Children's unit in prime position to help
As cases spiked around the Tulsa area late last year, adult COVID-19 patients overwhelmed resources at Saint Francis Hospital.
The hospital was administering infusions of the monoclonal antibody Bamlavinimab to help adult COVID-19 patients reduce the severity of their symptoms and lower hospitalization numbers. But with a very limited number of negative pressure rooms available on the adult side and staff already stretched thin after several months in a pandemic, the hospital couldn't keep up with the demand.
Meanwhile, patient counts at the Children's Hospital—like most pediatric institutions nationally—were lower than normal. And the Children's Hospital's respiratory and pulmonary unit had 30 negative pressure rooms; it was an ideal setting for an adult outpatient infusion clinic.
"It felt like it was almost meant to be," Smith says. "We were in an extremely unique position to do this—with the staff, beds, negative pressure rooms and low census—it all made sense and lined up."
Pediatric experience a difference maker for adult patients
But it was more than just empty beds and available staff that made Smith's team a perfect fit for infusion clinic duty. Since only COVID-19 patients who were at high risk for severe illness were eligible for antibody infusion at the time, many were anxious and scared. Smith says her team's training and experience in pediatrics suited them to work with the adult patients.

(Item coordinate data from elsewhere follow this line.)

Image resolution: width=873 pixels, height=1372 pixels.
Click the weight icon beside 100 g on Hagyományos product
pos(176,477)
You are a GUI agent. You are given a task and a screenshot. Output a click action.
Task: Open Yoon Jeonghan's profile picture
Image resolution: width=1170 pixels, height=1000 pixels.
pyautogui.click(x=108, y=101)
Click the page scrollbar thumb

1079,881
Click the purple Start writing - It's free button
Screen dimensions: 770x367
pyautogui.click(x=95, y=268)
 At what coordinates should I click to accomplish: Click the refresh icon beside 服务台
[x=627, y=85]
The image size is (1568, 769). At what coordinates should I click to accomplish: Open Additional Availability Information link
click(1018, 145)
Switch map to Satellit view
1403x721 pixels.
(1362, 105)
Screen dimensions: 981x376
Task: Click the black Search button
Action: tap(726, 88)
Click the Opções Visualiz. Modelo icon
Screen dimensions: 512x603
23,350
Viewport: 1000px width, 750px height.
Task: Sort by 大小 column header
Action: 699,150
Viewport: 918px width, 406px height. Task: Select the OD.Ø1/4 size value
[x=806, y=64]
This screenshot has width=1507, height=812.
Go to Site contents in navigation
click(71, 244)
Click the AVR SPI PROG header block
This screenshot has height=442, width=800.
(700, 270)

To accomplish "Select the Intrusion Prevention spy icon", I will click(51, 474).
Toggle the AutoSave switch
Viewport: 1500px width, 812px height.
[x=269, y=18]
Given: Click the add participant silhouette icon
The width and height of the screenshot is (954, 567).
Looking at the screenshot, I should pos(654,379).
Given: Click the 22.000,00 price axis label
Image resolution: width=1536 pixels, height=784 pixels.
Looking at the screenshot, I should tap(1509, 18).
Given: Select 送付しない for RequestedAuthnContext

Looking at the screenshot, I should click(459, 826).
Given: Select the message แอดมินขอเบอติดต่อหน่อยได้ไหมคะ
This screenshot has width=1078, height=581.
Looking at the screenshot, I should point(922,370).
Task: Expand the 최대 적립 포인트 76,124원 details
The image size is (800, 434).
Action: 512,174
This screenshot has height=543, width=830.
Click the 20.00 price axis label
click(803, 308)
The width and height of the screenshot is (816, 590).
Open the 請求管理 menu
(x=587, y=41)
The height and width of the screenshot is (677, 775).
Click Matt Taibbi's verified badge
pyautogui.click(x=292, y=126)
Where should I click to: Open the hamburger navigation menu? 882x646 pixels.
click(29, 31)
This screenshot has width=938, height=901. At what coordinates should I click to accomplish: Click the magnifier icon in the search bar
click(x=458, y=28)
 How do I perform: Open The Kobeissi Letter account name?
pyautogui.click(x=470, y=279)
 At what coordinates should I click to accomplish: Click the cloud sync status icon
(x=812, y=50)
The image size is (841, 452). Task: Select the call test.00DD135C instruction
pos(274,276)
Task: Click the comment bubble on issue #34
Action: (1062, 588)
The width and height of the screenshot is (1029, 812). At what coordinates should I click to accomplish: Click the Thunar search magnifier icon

"Pediatric nurses are definitely used to dealing with fear—our patients are afraid of things that wouldn't be scary for adults," Smith says. "Having the experience of calming our scared kiddos and parents was definitely a skill we were able to use."
The pediatric nurses also helped improve the treatment process. After about a week of assisting with infusions, Smith's team members noticed expanding some order sets could prevent some COVID-19 patients from requiring a trip to the emergency room (ER).
If some patients, they suggested, could be given Tylenol for a fever or a bolus of liquid for dehydration, their symptoms would improve, and they could receive their antibody infusion instead of being sent to the crowded ER. Leadership implemented the recommendations, which reduced ER admissions for many COVID-19 patients, according to Smith.
Power of positive thinking
The impact Smith and her team of about 20 nurses had on patient care at Saint Francis Hospital is significant: In addition to helping hundreds of COVID-19 patients recover with antibody infusions, the nurses alleviated a stressed health care system and provided much-needed help to their colleagues on the adult side. For Smith, the response from her team serves as a tremendous source of pride.
"I was so impressed with the attitude of my team," Smith says. "Nurses have obviously been very stressed working in a hospital during a pandemic, but every day they were all just excited to be there and help—it definitely wouldn't have happened without them."